● What needs to be done:
Search the data for "with". Each line containing it is to be copied.

● Input material:
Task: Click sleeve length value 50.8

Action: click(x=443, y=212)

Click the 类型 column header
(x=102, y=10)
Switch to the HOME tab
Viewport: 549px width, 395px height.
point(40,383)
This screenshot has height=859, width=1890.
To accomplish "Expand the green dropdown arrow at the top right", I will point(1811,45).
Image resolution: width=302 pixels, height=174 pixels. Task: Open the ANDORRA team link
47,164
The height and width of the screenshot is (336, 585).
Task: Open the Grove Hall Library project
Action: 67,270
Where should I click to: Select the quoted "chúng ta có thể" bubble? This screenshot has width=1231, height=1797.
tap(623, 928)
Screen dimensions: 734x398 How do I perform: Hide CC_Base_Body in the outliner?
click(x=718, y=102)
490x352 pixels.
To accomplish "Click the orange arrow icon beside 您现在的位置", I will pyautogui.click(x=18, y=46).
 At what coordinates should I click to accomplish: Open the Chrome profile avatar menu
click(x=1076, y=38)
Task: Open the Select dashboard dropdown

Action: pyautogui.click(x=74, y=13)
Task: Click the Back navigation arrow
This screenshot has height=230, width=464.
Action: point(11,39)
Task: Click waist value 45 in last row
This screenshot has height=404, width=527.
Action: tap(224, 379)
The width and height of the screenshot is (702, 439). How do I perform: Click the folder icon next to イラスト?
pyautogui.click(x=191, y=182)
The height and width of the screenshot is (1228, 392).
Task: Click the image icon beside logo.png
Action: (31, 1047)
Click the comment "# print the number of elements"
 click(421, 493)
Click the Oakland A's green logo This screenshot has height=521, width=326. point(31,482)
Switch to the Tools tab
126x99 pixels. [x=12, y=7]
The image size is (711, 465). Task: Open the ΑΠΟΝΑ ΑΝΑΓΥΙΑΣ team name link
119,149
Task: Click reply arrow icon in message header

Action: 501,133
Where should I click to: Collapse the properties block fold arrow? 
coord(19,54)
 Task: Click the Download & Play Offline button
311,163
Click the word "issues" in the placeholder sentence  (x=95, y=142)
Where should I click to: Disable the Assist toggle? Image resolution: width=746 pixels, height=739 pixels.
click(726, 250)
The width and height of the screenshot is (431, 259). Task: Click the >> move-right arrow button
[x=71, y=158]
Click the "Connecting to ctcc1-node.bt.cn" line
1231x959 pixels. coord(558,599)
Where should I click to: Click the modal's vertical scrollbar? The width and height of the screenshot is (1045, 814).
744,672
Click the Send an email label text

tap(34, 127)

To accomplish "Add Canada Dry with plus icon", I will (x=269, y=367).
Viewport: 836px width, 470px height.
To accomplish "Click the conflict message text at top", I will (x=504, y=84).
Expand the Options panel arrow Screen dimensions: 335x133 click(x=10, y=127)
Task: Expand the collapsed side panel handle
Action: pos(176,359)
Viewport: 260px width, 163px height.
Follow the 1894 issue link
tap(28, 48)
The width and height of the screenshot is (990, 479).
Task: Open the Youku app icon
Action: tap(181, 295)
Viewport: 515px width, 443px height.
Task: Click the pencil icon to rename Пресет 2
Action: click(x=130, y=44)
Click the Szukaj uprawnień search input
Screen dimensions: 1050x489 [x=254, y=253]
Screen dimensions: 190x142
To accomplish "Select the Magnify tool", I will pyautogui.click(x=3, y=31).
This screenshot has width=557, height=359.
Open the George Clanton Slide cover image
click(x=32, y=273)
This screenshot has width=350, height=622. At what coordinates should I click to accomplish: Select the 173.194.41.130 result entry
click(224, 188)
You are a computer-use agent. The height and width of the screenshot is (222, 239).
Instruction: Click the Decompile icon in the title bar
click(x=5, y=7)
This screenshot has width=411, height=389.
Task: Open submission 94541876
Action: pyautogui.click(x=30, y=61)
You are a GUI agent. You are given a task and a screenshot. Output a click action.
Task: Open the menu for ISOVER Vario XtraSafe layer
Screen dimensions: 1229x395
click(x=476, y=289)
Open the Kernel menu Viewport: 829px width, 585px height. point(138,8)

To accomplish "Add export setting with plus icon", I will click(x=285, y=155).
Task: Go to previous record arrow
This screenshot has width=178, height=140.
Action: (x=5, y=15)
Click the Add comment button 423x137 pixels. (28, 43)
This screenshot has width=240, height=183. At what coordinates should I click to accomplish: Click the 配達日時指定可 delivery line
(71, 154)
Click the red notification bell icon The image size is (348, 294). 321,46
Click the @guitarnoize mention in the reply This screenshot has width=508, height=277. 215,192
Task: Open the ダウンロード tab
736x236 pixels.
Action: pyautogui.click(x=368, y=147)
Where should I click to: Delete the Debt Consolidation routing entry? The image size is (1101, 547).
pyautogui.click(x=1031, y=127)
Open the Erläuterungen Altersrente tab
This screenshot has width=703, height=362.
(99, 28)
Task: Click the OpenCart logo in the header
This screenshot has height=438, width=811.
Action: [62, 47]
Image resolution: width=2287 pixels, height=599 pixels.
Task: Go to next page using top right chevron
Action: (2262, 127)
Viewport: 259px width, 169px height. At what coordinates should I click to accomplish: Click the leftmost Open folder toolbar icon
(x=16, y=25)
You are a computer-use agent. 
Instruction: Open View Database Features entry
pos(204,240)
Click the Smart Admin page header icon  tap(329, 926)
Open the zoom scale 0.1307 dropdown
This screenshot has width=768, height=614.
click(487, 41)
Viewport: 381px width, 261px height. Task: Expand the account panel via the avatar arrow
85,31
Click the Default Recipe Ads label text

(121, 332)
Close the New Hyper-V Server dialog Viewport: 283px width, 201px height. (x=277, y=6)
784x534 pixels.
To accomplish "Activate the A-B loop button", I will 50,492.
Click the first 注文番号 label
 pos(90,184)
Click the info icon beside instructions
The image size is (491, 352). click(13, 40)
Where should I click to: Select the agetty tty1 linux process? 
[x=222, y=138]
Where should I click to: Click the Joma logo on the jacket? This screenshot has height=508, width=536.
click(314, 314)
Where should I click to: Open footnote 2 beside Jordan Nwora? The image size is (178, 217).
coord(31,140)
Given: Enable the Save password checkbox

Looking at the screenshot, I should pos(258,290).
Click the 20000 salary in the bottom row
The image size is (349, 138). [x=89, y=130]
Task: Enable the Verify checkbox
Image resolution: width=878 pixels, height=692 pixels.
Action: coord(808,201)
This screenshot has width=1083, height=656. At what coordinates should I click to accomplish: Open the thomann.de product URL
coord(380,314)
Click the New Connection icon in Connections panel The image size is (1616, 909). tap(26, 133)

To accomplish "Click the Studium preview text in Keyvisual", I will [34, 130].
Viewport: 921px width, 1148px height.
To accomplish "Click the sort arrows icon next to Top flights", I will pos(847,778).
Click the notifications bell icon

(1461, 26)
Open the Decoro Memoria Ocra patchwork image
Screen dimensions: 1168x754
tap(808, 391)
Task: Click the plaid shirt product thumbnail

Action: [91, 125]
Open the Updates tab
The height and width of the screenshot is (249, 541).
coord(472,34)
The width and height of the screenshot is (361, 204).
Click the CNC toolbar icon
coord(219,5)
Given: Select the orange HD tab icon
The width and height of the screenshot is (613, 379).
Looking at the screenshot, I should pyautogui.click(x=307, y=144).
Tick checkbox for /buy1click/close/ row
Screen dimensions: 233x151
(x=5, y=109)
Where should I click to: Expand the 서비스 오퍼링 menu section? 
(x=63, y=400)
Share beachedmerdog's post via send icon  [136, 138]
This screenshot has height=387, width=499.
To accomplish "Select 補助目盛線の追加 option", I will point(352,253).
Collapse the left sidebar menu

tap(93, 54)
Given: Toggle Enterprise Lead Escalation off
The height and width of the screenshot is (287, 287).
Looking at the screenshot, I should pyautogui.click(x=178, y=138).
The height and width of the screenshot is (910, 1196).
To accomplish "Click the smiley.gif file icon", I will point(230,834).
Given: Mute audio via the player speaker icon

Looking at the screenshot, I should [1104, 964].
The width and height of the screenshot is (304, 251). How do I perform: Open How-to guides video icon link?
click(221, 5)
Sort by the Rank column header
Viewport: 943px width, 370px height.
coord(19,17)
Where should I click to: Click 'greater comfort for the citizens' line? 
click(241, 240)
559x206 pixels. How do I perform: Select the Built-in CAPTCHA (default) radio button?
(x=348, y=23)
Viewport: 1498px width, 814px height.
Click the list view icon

● Solved problem:
To accomplish "Add Canada Dry with plus icon", I will (x=269, y=367).
To accomplish "Add export setting with plus icon", I will click(x=285, y=155).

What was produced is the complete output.